» **What the exercise asks**: From the records below, please repeat exactly the line that has "Image resolution: width=1024", the line that has "Task: Grab the", and every line between them, and nothing else.

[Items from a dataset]

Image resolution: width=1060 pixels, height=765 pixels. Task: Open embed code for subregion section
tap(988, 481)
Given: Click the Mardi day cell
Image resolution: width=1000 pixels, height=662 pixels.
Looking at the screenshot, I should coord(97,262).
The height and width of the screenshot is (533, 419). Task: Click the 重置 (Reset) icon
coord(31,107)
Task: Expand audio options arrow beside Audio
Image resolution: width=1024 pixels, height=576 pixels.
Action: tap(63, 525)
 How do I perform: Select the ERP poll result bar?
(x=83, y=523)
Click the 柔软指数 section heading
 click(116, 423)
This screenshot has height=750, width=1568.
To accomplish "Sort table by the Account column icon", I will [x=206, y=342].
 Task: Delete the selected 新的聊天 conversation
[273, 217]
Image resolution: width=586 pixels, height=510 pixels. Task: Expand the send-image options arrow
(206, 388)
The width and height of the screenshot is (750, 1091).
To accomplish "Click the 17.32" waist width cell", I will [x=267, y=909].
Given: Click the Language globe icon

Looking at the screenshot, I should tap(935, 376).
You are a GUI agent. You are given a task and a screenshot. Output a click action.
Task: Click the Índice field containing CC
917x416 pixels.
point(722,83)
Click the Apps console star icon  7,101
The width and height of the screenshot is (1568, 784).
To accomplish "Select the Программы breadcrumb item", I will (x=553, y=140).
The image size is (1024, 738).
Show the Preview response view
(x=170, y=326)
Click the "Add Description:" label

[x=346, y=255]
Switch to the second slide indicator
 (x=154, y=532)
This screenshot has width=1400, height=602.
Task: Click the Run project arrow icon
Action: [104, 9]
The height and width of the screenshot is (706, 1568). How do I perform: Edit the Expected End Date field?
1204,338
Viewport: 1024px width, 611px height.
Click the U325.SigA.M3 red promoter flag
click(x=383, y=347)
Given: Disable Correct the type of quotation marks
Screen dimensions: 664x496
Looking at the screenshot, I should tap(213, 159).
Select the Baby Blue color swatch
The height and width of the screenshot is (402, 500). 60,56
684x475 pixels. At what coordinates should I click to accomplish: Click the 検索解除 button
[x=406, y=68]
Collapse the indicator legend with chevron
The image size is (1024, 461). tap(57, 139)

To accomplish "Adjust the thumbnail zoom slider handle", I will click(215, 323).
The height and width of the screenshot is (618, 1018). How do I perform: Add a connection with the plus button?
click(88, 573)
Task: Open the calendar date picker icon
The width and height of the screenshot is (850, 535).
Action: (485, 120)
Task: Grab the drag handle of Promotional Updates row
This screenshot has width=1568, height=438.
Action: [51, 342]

» **Response to the task**:
Image resolution: width=1024 pixels, height=576 pixels.
Action: tap(63, 525)
 How do I perform: Select the ERP poll result bar?
(x=83, y=523)
Click the 柔软指数 section heading
 click(116, 423)
This screenshot has height=750, width=1568.
To accomplish "Sort table by the Account column icon", I will [x=206, y=342].
 Task: Delete the selected 新的聊天 conversation
[273, 217]
Image resolution: width=586 pixels, height=510 pixels. Task: Expand the send-image options arrow
(206, 388)
The width and height of the screenshot is (750, 1091).
To accomplish "Click the 17.32" waist width cell", I will [x=267, y=909].
Given: Click the Language globe icon

Looking at the screenshot, I should tap(935, 376).
You are a GUI agent. You are given a task and a screenshot. Output a click action.
Task: Click the Índice field containing CC
917x416 pixels.
point(722,83)
Click the Apps console star icon  7,101
The width and height of the screenshot is (1568, 784).
To accomplish "Select the Программы breadcrumb item", I will (x=553, y=140).
The image size is (1024, 738).
Show the Preview response view
(x=170, y=326)
Click the "Add Description:" label

[x=346, y=255]
Switch to the second slide indicator
 (x=154, y=532)
This screenshot has width=1400, height=602.
Task: Click the Run project arrow icon
Action: [104, 9]
The height and width of the screenshot is (706, 1568). How do I perform: Edit the Expected End Date field?
1204,338
Viewport: 1024px width, 611px height.
Click the U325.SigA.M3 red promoter flag
click(x=383, y=347)
Given: Disable Correct the type of quotation marks
Screen dimensions: 664x496
Looking at the screenshot, I should tap(213, 159).
Select the Baby Blue color swatch
The height and width of the screenshot is (402, 500). 60,56
684x475 pixels. At what coordinates should I click to accomplish: Click the 検索解除 button
[x=406, y=68]
Collapse the indicator legend with chevron
The image size is (1024, 461). tap(57, 139)

To accomplish "Adjust the thumbnail zoom slider handle", I will click(215, 323).
The height and width of the screenshot is (618, 1018). How do I perform: Add a connection with the plus button?
click(88, 573)
Task: Open the calendar date picker icon
The width and height of the screenshot is (850, 535).
Action: (485, 120)
Task: Grab the drag handle of Promotional Updates row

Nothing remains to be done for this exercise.